Des mesures incertaines: la société MRN affirme qu’elle veille à impliquer la population et à favoriser l’échange. Toutefois, les gens ne se sentent pas suffisamment informés sur la sécurité des barrages. Cela renforce leurs craintes.
Actionnaire suisse: depuis 2023, le groupe Glencore possède 45% des actions de MRN. Nous réclamons que le groupe réponde aux inquiétudes des communautés riveraines et agisse.
A propos de MRN
Les communautés riveraines se sentent menacées par les barrages de MRN. Nous réclamons à l’actionnaire Glencore d’user de son influence sur MRN pour garantir la transparence et la sécurité nécessaire.
- MRN, Mineração Rio do Norte, exploite la plus grande mine de bauxite du Brésil.
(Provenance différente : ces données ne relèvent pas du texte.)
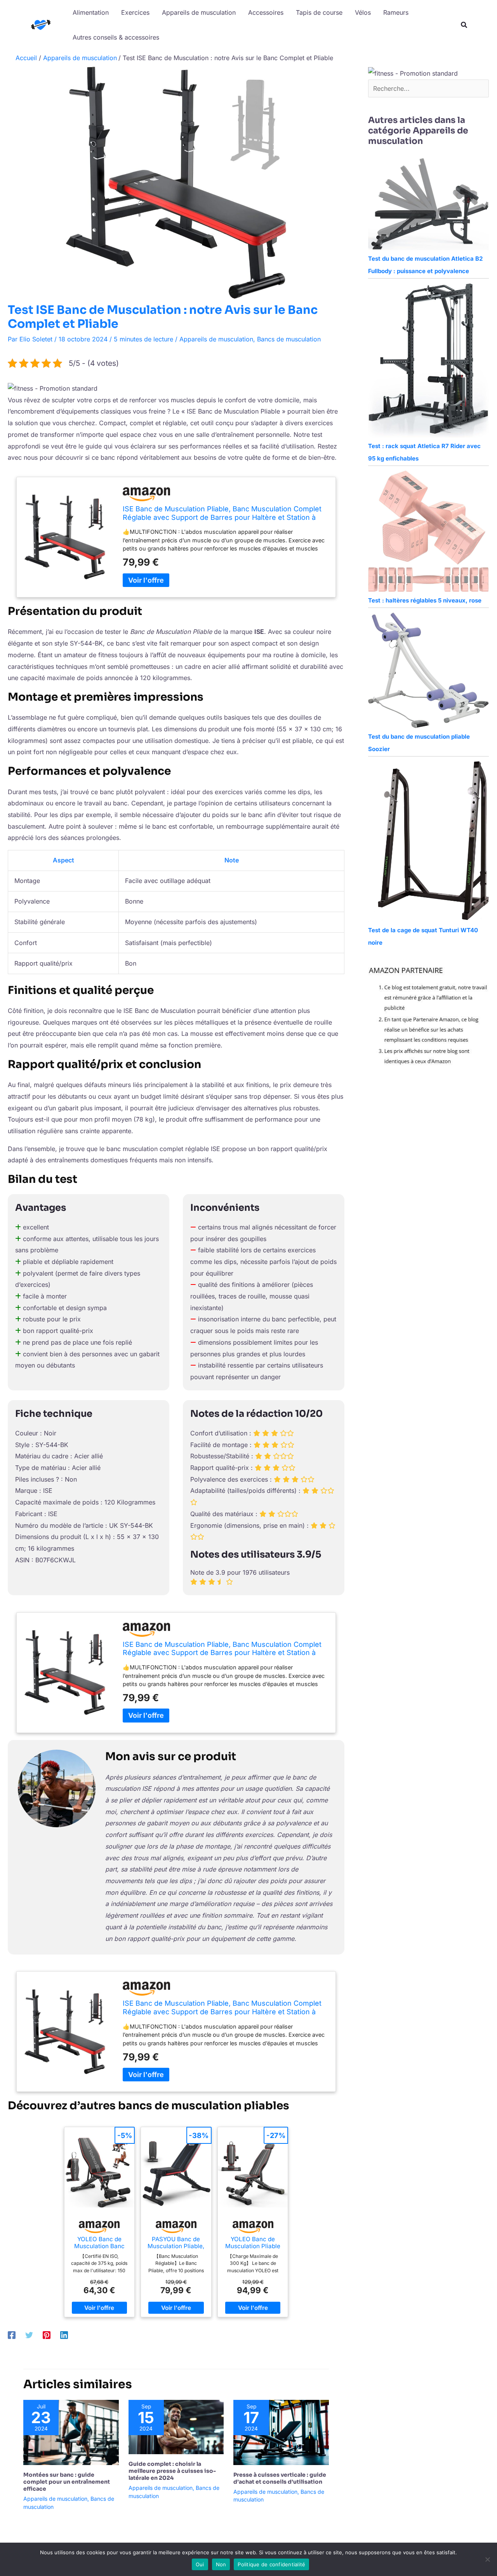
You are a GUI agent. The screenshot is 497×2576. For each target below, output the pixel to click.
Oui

La bauxite est le minerai à partir duquel on fabriquera ensuite l’aluminium destiné aux voitures, smartphones ou emballages de boissons.
- De grandes quantités de déchets sont produites lors de l’extraction de la bauxite, nommés résidus miniers (ou tailings en anglais): dans le cas concret de MRN, le système d’évacuation des déchets miniers couvre à lui seul 1700hectares, soit l’équivalent de 2400terrains de foot.
- Depuis 2023, le groupe suisse Glencore possède 45% des actions de MRN et siège aussi à son conseil d’administration. Nous réclamons qu’il use de son influence pour garantir la sécurité, la transparence et la protection des personnes vivant sur place.
- Moyens de subsistance en danger? Les habitant·e·s craignent qu’une rupture de barrage touche directement Saracá, Macedônia et Boa Nova. Leurs moyens de subsistance en bord de rivière reposent sur la pêche, la forêt et l’agriculture.